Militants mis à l’amende : actions sans dommages, condamnations avec intérêts

Pour des opérations non violentes ou des enquêtes qui déplaisent, ONG et lanceurs d’alerte subissent des amendes faramineuses.

Erwan Manac'h  et  Vanina Delmas  • 11 mai 2022 abonné·es
Militants mis à l’amende : actions sans dommages, condamnations avec intérêts
Lors d’une contre-manifestation, le 2 mai à Paris, face aux syndicats de police, toutes les personnes présentes se sont vu infliger 135 euros d’amende.
© Samuel Boivin/NurPhoto/AFP

Des peines de 670 000 euros de dommages et intérêts en réparation du « préjudice économique », 50 000 euros pour « atteinte à la réputation » et 25 000 euros d’amende pour une simple action non-violente antinucléaire… La justice a eu la main lourde contre Greenpeace, en janvier 2020, après l’intrusion de vingt-deux militants sur le site de la centrale nucléaire de Cruas-Meysse, en Ardèche, le 28 novembre 2017, afin de dénoncer la vulnérabilité des piscines d’entreposage de combustible radioactif usé.

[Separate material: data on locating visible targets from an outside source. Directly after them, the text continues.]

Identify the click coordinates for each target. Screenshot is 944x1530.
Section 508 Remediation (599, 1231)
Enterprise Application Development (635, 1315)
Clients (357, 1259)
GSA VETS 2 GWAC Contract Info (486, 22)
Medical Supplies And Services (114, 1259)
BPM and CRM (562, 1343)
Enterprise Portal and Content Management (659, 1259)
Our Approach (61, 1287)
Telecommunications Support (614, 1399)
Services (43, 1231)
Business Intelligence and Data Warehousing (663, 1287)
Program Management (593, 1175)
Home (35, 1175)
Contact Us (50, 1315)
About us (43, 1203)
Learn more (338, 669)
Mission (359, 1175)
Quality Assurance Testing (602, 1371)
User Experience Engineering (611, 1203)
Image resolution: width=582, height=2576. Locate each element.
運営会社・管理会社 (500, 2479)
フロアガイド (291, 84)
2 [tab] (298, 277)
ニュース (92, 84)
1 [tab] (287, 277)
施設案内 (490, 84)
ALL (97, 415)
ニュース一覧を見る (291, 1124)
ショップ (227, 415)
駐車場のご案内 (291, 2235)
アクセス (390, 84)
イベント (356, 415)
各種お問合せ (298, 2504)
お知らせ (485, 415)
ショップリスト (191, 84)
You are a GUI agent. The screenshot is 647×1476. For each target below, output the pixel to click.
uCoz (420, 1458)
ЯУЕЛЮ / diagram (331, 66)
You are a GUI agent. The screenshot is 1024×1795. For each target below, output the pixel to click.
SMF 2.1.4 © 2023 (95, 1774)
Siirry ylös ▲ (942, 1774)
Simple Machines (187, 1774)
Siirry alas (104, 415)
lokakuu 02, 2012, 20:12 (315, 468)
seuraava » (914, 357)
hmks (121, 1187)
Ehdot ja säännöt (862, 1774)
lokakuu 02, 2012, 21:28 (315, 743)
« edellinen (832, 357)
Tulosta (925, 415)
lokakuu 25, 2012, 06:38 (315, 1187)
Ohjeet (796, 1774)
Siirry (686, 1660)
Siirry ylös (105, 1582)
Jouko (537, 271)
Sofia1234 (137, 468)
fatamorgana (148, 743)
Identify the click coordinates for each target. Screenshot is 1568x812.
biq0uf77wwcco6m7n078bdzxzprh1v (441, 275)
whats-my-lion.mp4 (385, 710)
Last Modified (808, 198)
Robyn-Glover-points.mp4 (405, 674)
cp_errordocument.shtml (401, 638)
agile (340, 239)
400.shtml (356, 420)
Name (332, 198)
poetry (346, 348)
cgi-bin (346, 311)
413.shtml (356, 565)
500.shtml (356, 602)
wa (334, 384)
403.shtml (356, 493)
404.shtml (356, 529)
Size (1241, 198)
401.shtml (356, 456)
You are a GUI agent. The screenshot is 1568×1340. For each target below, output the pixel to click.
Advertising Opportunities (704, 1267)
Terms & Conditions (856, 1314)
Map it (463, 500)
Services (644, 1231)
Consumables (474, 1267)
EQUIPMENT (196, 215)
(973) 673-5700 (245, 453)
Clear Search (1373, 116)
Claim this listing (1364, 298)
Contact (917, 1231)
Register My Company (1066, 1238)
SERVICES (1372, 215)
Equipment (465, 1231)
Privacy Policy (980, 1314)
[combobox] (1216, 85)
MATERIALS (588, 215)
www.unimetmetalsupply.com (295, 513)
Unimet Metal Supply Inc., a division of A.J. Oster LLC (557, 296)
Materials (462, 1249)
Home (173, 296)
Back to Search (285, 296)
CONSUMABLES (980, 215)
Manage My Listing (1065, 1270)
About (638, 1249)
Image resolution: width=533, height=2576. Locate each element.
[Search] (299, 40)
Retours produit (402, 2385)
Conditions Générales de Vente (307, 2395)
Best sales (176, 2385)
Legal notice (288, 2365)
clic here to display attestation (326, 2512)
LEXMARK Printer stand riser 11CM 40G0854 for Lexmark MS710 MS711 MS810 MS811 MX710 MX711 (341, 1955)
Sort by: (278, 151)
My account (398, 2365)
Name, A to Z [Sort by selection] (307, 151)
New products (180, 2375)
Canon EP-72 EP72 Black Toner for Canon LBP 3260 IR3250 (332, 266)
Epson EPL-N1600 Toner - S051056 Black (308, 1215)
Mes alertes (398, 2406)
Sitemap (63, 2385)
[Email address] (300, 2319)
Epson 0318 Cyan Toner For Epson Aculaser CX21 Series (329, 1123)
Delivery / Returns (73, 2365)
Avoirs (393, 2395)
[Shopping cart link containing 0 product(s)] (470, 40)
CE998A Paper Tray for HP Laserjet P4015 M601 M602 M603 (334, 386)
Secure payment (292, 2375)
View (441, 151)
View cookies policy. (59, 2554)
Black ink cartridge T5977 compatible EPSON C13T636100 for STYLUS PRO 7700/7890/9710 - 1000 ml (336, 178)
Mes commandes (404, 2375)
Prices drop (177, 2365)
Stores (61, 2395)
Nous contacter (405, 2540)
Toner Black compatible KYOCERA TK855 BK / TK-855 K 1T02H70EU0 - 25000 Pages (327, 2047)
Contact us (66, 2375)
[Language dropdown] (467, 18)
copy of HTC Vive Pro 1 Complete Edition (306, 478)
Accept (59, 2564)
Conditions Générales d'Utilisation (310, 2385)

L’ONG est habituée à ce type de demandes faramineuses. Au total, depuis 2015, elle a dû payer environ 830 000 euros d’amendes et de dommages et intérêts pour ses opérations. Pour corser l’addition, EDF chiffre un préjudice économique en additionnant ce que lui coûtent, en théorie, l’arrêt des opérations de maintenance et les salaires des agents renvoyés chez eux, pour des actions qui durent à peine quelques dizaines de minutes.

Le piège juridique se situe au niveau de l’évaluation des dommages. Dans le volet civil d’une affaire, un juge est chargé d’évaluer seul la facture. La règle, une fois ce montant établi, c’est le remboursement intégral. Or Greenpeace estime que ces procès souffrent d’un manque cruel de contradictoire. « Le nucléaire paraît très technique, EDF chiffre donc elle-même son préjudice économique et le tribunal ne désigne pas toujours d’expert indépendant pour contrôler ce chiffre, explique Laura Monnier, juriste chez Greenpeace France. Pour le dossier Cruas, le tribunal a nommé un expert, maiscelui-cia repris mot pour mot l’analyse d’EDF. »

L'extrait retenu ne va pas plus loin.